Namun, pemberantasan kartel tidak bisa hanya dilakukan oleh pemerintah. Perlu ada partisipasi aktif dari seluruh elemen masyarakat, termasuk media, akademisi, organisasi masyarakat sipil, dan masyarakat umum. Media memiliki peran penting dalam mengungkap praktik-praktik kartel dan mengedukasi masyarakat mengenai dampak negatifnya. Akademisi dapat memberikan analisis kritis dan rekomendasi kebijakan yang konstruktif. Organisasi masyarakat sipil dapat mengadvokasi hak-hak rakyat dan mengawasi kinerja pemerintah dan perusahaan. Masyarakat umum dapat melaporkan praktik-praktik kartel yang mereka ketahui kepada pihak berwenang.
Gerakan dekomposit kebangsaan adalah sebuah gerakan kolektif yang membutuhkan partisipasi aktif dari seluruh elemen bangsa. Ini adalah sebuah panggilan untuk membangun kembali Indonesia yang berdaulat, adil, dan makmur.
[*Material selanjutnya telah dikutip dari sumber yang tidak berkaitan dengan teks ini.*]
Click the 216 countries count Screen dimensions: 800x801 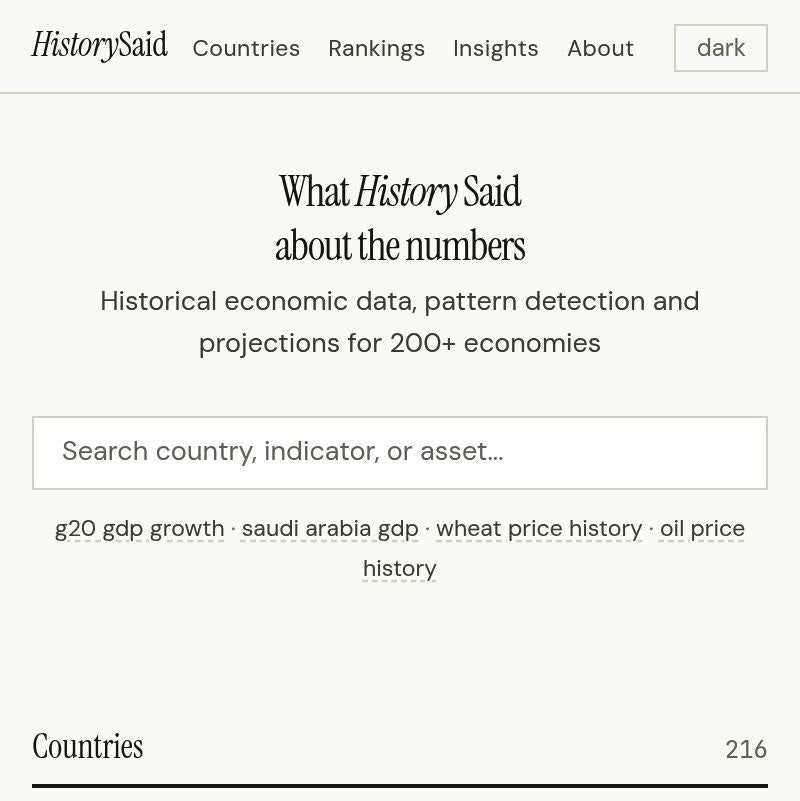(x=747, y=749)
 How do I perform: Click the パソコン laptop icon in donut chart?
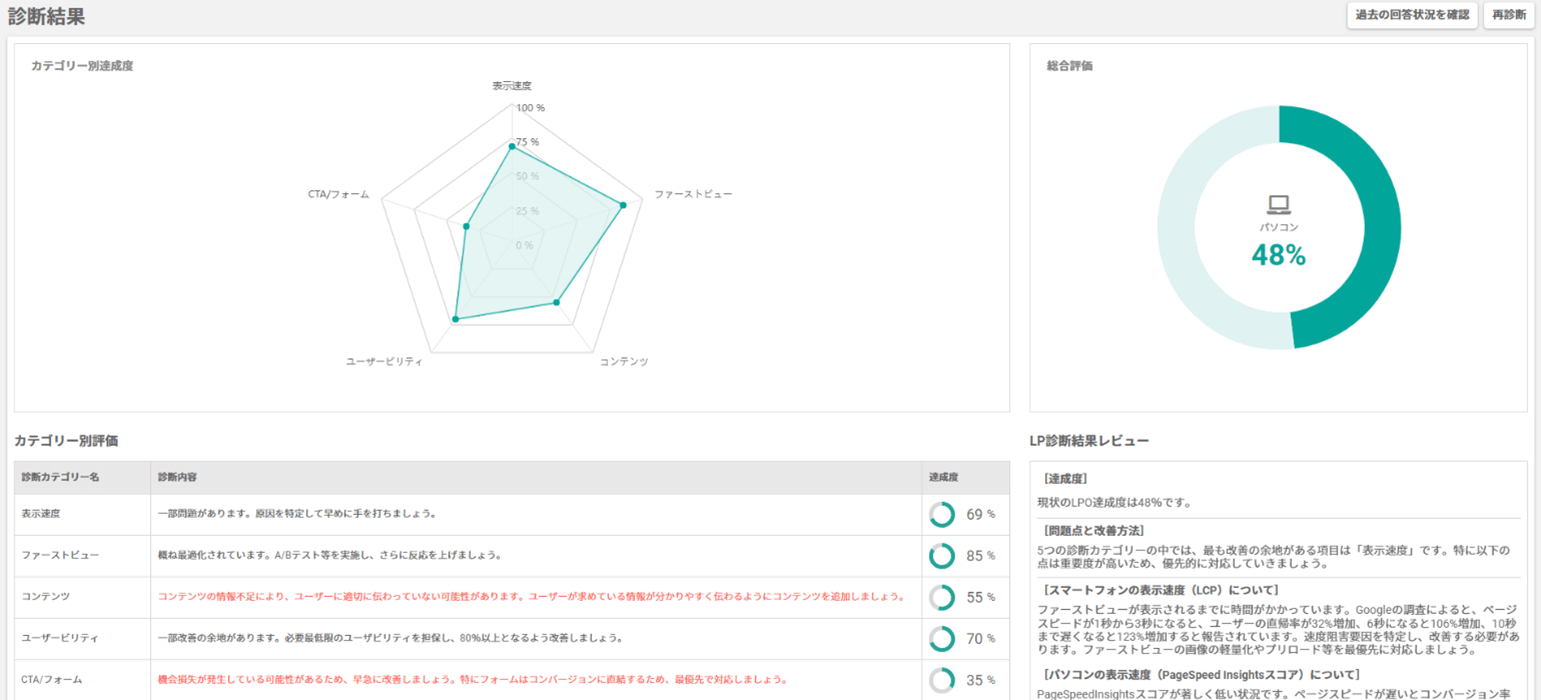tap(1279, 205)
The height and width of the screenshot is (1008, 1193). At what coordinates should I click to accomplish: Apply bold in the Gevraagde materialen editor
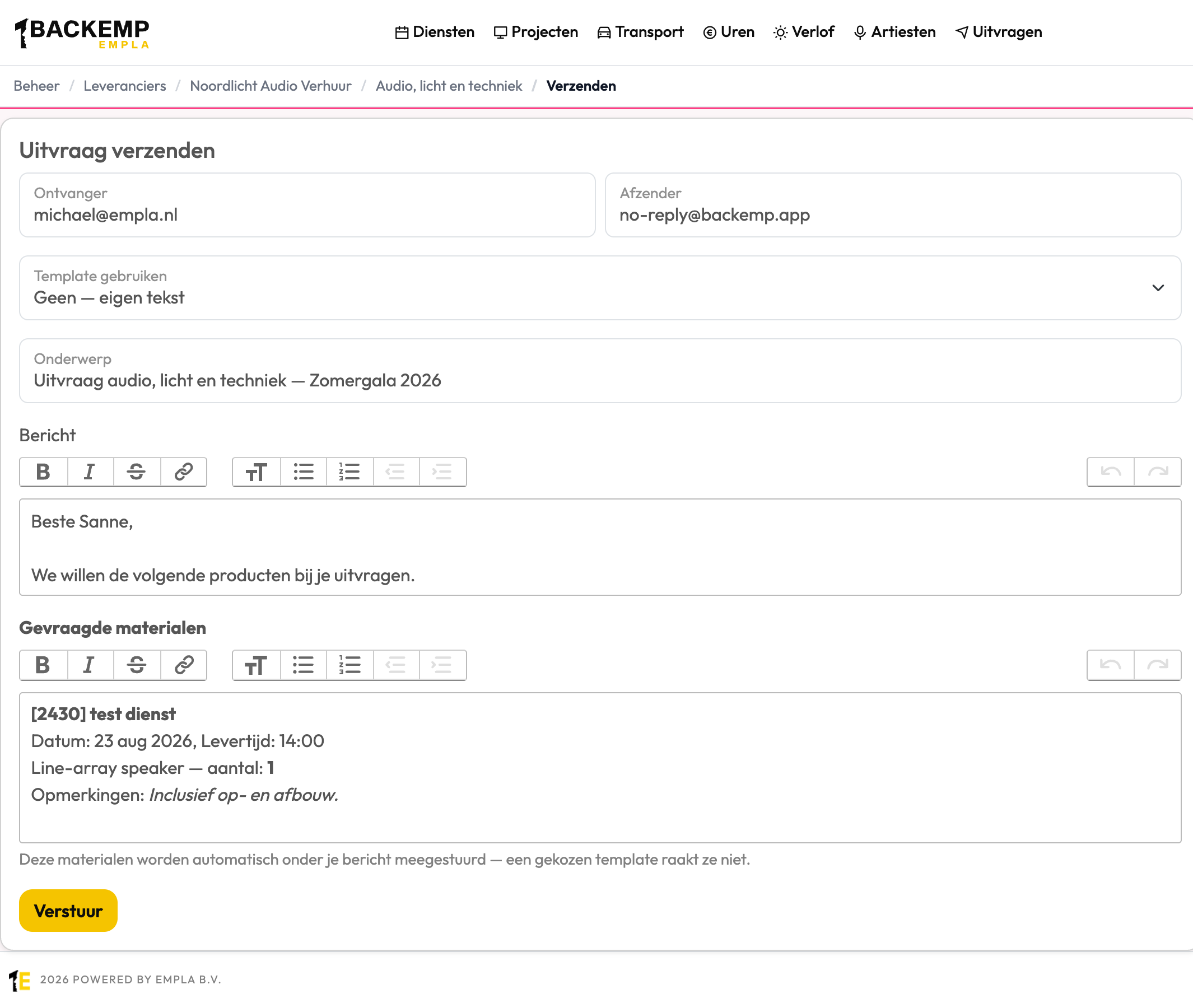tap(44, 665)
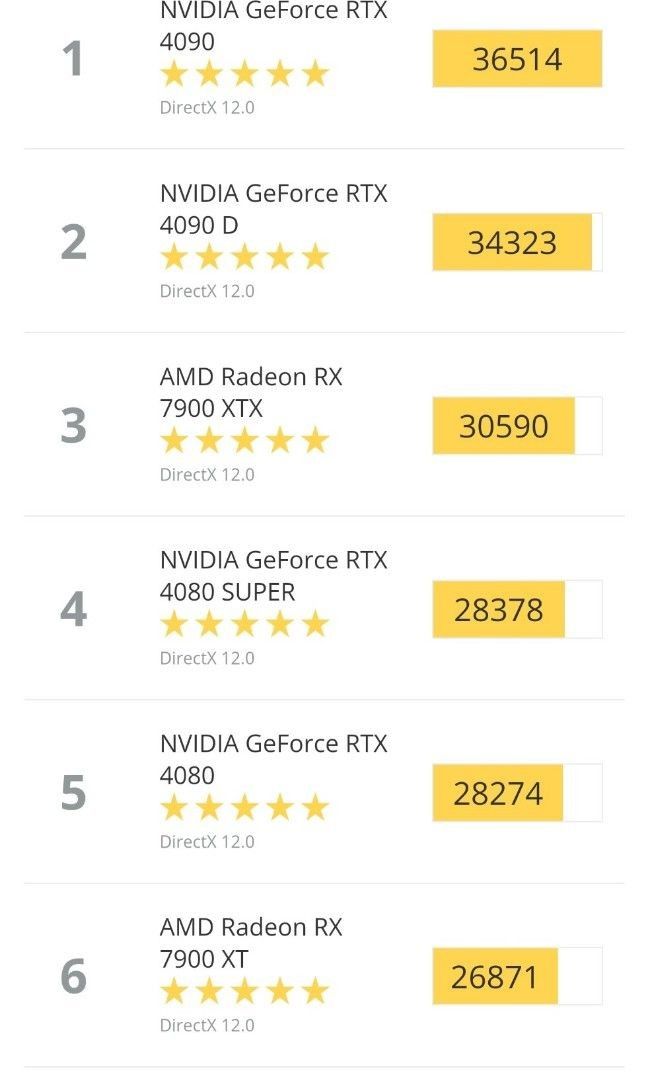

Tanah dan air Indonesia harus kembali menjadi simbol perlawanan terhadap segala bentuk penjajahan. Tanah dan air harus menjadi sumber kesejahteraan bagi seluruh rakyat Indonesia. Dengan semangat Sumpah Pemuda, mari kita bersatu dan berjuang untuk mewujudkan Indonesia yang lebih baik. Mari kita dekomposisi segala bentuk ketidakadilan dan membangun kembali fondasi kebangsaan yang kokoh, adil, dan berkelanjutan. Ini adalah tugas kita bersama sebagai generasi penerus bangsa.